▶ Exercise details: Only the lines from the start of the data to the line containing "You are a computer-use agent. This", both included, should be output, exactly and without pictures.

Data START

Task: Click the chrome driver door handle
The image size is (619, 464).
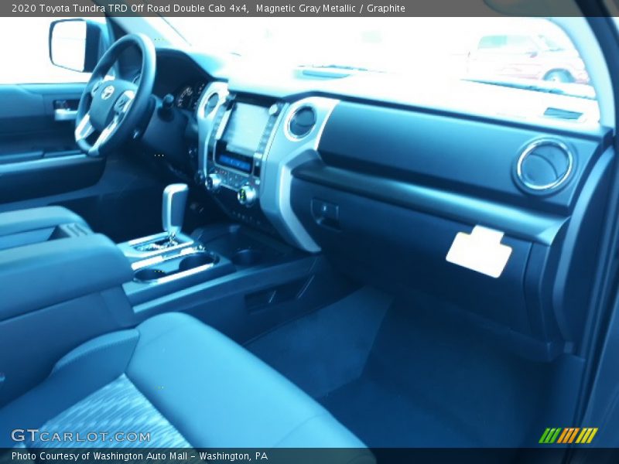Action: 65,113
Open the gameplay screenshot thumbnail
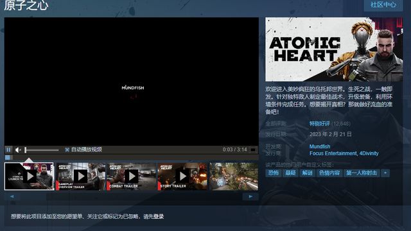The image size is (411, 231). (x=234, y=176)
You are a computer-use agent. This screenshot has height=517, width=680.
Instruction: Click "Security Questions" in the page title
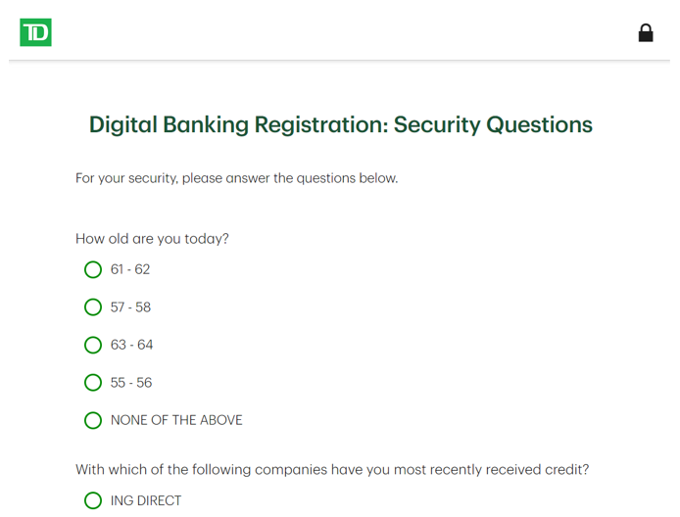point(493,125)
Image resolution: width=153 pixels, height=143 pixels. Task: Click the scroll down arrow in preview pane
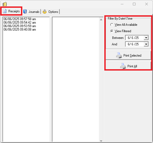pyautogui.click(x=101, y=141)
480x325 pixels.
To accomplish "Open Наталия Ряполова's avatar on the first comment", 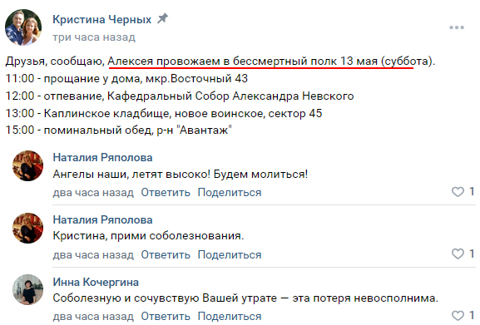I will 27,165.
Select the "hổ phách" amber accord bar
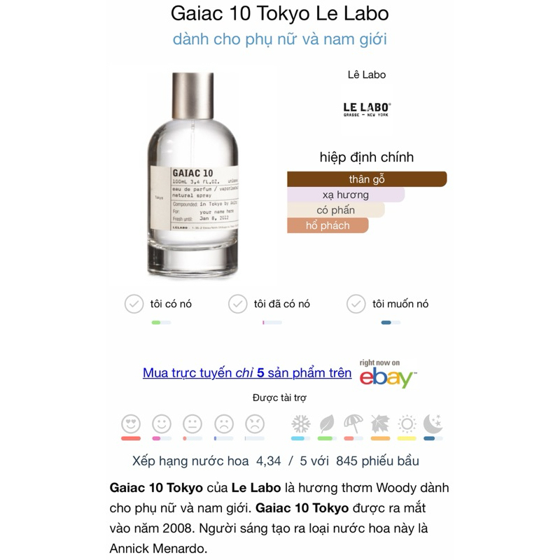The image size is (560, 560). 328,225
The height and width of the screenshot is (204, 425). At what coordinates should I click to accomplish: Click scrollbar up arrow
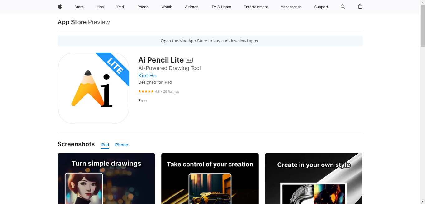[x=423, y=2]
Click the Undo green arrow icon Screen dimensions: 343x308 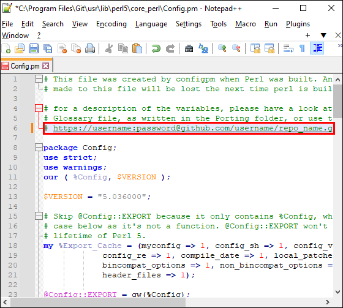point(156,48)
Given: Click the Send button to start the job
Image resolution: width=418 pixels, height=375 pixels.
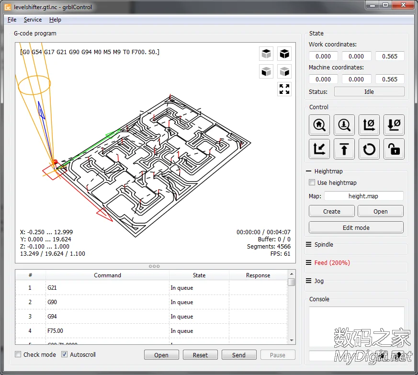Looking at the screenshot, I should [239, 354].
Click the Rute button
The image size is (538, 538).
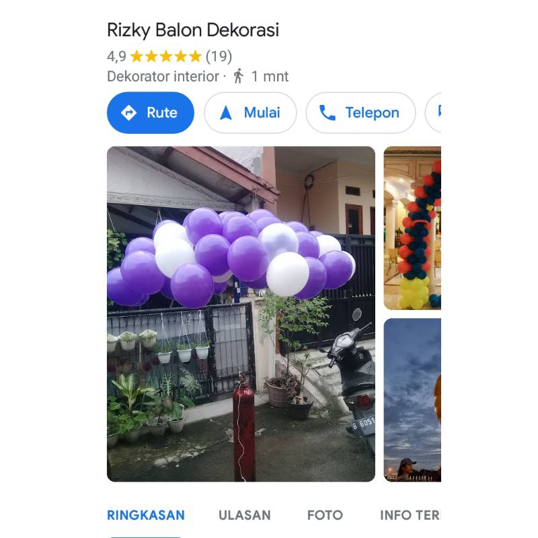[x=151, y=112]
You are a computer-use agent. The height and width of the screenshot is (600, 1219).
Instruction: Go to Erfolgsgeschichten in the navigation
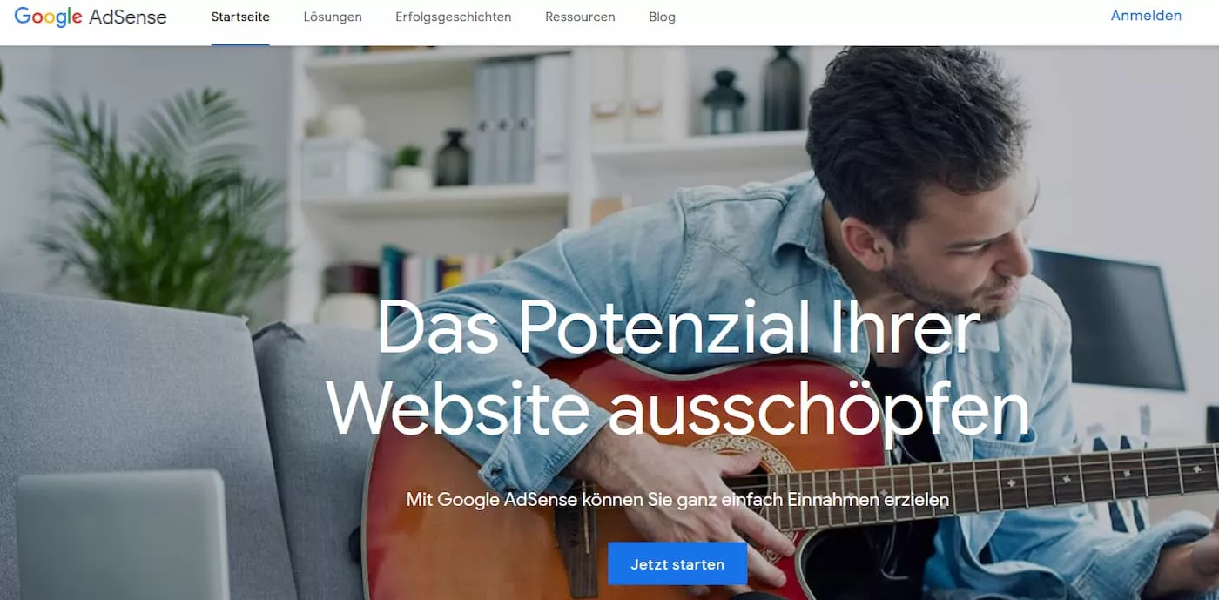[454, 17]
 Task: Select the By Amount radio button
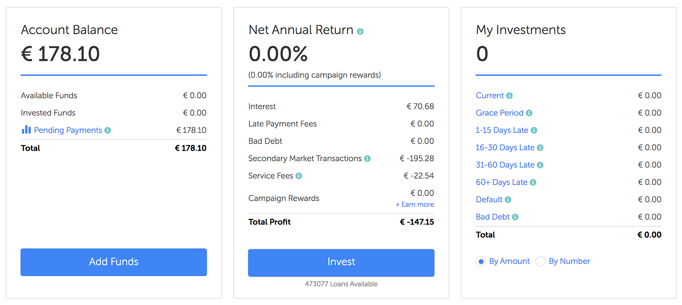pyautogui.click(x=481, y=261)
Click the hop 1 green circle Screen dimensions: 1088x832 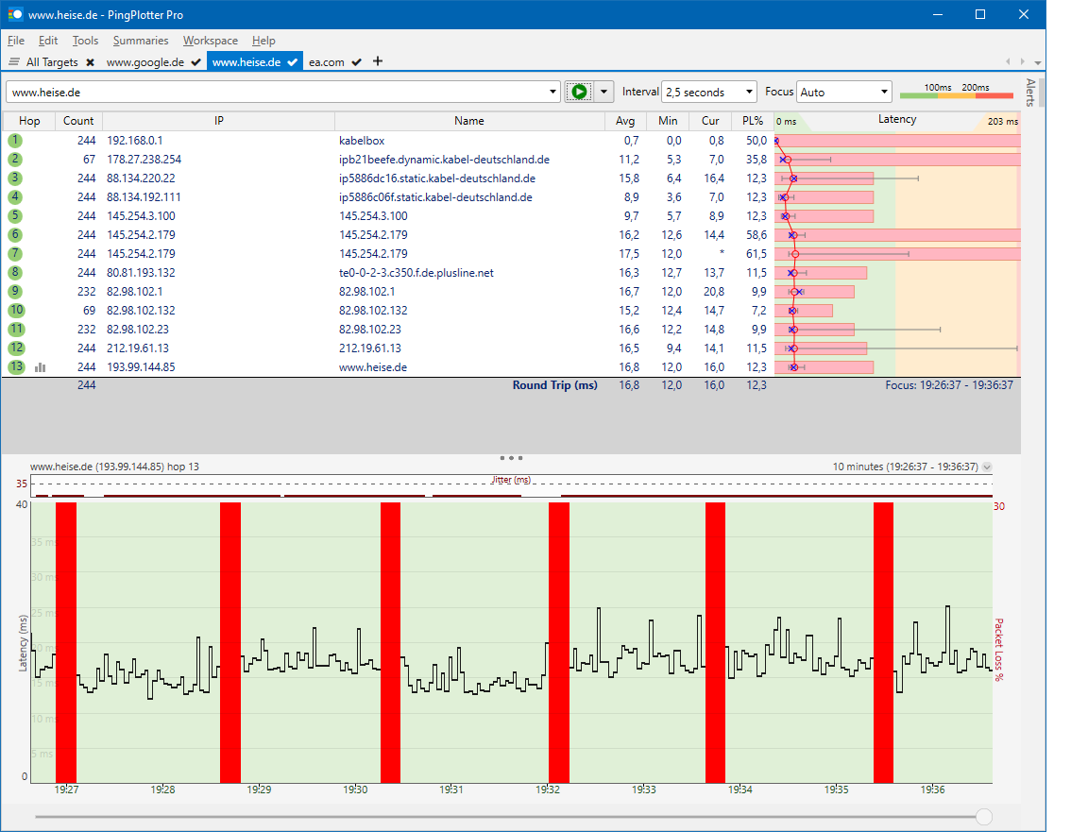(x=15, y=140)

Data END

▶ Output of the task:
Task: Click the chrome driver door handle
The image size is (619, 464).
Action: 65,113
Open the gameplay screenshot thumbnail
The image size is (411, 231). (x=234, y=176)
You are a computer-use agent. This screenshot has height=517, width=680.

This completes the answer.